How she must have trembled at his first cry. How she must have clung to him and pressed him close to her body, but also feared losing him, just like she lost the others.
Could she trust God with this child? She trusted him with the first two, and we know what happened.
I weep for Eve. For us.
How do we trust after we’ve been let down? How do we hope when everything we hoped for has been dashed?
The story of Eve and Seth is a story of God healing the broken hearted. It will require time. It will require God.
Neither Cain nor Abel
Eve assumes God will use Cain – she says as much when she first speaks. And we, seeing Abel’s sacrifice, assume God will use the younger son to fulfill the blessing of “be fruitful and multiply.” But our assumptions are dashed by murder. Cain leaves the scene, and Abel dies. What will God do to solve this problem?
Perhaps the right name of the story should be “Not Cain, not Abel, but through Seth.”
Seth’s name means “appointed.” As in, selected by God to be used for a specific purpose. God’s purpose.
This is the nature of things.
What’s in a Name?
Cain means acquired
Abel means a breath; vanity
Seth means appointed
“By the work of my hands, I attempt to acquire a name for myself. But this, too, is vanity, a grasping for the wind.
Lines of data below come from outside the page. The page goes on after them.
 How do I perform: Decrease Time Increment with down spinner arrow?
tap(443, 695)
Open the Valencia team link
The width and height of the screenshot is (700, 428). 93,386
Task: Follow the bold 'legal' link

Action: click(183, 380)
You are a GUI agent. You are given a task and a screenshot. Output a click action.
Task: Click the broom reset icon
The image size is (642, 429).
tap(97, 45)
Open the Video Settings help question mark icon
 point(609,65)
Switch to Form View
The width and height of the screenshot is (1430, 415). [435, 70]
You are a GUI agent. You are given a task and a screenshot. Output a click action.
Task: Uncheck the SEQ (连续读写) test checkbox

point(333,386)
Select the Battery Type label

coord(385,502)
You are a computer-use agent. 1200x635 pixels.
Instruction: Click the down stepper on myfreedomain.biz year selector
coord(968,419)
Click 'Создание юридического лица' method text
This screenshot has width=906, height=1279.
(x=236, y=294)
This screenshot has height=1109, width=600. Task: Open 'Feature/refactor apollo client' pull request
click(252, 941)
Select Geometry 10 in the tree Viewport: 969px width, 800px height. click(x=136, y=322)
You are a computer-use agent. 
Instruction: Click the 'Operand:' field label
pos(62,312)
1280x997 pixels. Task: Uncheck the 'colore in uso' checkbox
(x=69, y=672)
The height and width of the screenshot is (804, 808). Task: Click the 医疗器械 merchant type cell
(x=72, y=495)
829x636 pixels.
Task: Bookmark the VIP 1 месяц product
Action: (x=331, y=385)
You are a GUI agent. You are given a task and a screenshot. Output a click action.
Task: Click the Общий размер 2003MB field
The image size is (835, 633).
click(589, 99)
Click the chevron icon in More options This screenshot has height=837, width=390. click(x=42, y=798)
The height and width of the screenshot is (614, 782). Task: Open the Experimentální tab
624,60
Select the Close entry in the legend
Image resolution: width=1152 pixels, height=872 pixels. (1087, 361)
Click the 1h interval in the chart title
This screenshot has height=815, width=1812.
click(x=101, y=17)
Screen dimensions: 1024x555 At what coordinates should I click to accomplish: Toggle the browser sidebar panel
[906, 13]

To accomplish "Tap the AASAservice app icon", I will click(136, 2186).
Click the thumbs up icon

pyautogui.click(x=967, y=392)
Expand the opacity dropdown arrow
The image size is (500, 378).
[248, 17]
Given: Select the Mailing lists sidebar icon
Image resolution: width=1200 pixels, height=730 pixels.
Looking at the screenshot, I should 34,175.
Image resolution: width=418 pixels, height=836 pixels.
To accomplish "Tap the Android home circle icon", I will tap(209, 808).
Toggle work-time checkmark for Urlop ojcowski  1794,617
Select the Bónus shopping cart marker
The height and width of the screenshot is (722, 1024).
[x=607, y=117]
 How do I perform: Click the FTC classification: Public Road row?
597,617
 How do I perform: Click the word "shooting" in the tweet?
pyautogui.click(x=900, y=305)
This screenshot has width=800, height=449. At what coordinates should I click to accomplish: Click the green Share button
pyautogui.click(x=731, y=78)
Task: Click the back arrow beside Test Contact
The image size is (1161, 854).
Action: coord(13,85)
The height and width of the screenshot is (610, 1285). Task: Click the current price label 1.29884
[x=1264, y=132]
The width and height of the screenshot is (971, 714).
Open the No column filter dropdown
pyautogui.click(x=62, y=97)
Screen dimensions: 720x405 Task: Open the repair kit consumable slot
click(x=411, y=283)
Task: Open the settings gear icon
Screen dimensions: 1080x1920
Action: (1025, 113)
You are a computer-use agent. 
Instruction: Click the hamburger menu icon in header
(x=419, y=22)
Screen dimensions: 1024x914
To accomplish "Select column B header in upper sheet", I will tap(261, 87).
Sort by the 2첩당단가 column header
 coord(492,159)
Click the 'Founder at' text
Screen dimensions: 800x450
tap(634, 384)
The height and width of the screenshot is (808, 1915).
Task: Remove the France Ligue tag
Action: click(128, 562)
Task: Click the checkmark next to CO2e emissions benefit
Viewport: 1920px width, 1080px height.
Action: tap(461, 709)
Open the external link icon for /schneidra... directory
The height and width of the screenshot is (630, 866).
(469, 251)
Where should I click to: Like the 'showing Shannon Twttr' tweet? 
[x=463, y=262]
But God appoints another way. God’s way.
Violence begets Violence
God marks Cain to protect him from retaliation, warning everyone about God’s own vengeance: a sevenfold, or TOTAL vengeance.
But seven generations later, the seed of wickedness grows into mockery and even greater violence. Perhaps this is the way of Cain.
Lamech said to his wives,
“Adah and Zillah,
Listen to my voice,
You wives of Lamech,
Pay attention to my words,
For I have killed a man for wounding me;
And a boy for striking me!
If Cain is avenged seven times,
Then Lamech seventy-seven times!”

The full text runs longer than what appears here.